Unbounded mass radial solutions for the Keller-Segel equation in the disk

TL;DR

This paper constructs radial solutions to the Keller-Segel equation in a disk that blow up at the center and concentrate on the boundary as a parameter approaches zero, revealing solutions with unbounded mass.

Contribution

It demonstrates the existence of unbounded mass solutions for small parameters, showing new blow-up and concentration phenomena in the Keller-Segel model.

Findings

Solutions blow up at the origin as λ→0

Solutions concentrate on the boundary as λ→0

Mass of solutions becomes unbounded as λ→0

Abstract

We consider the boundary value problem $$ \left\{ \begin{array}{rcll} -\Delta u+ u -\lambda e^u&=&0,\ u>0 & \mathrm{in}\ B_1(0)\\ \partial_\nu u&=&0&\mathrm{on}\ \partial B_1(0), \end{array}\right. $$ whose solutions correspond to steady states of the Keller--Segel system for chemotaxis. Here $B_1(0)$ is the unit disk, $\nu$ the outer normal to $\partial B_1(0)$, and $\lambda>0$ is a parameter.

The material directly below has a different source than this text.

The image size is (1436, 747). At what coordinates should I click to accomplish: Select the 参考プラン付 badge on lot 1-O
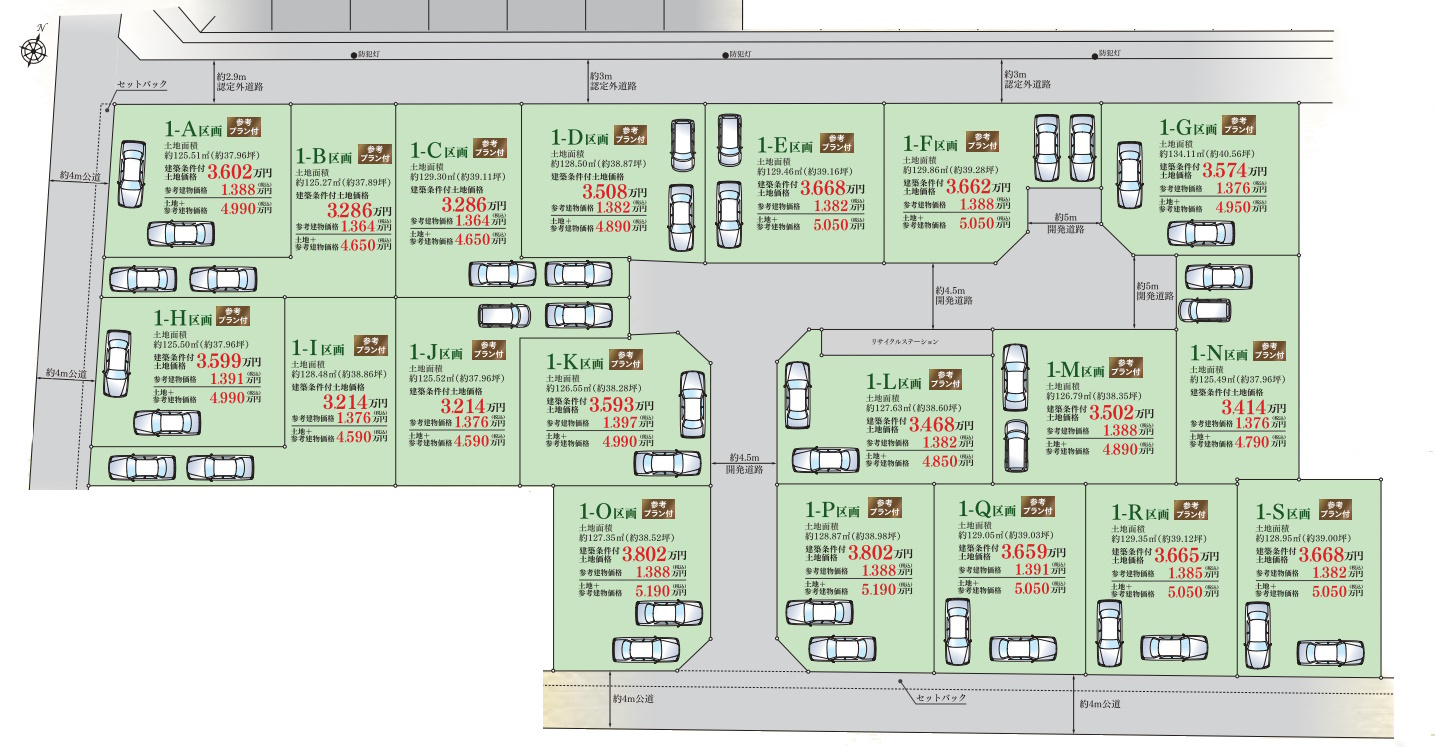(x=659, y=508)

We show that, provided $\lambda$ is sufficiently small, there exists a family of radial solutions $u_\lambda$ to this system which blow up at the origin and concentrate on $\partial B_1(0)$, as $\lambda\to 0$. These solutions satisfy $$ \lim_{\lambda\to 0} \frac{u_\lambda(0)}{|\ln\lambda|}=0\quad \mbox{and}\quad 0<\lim_{\lambda\to 0} \frac{1}{|\ln\lambda|}\int_{B_1(0)}\lambda e^{u_\lambda(x)}dx<\infty, $$ having in particular unbounded mass, as $\lambda\to 0$.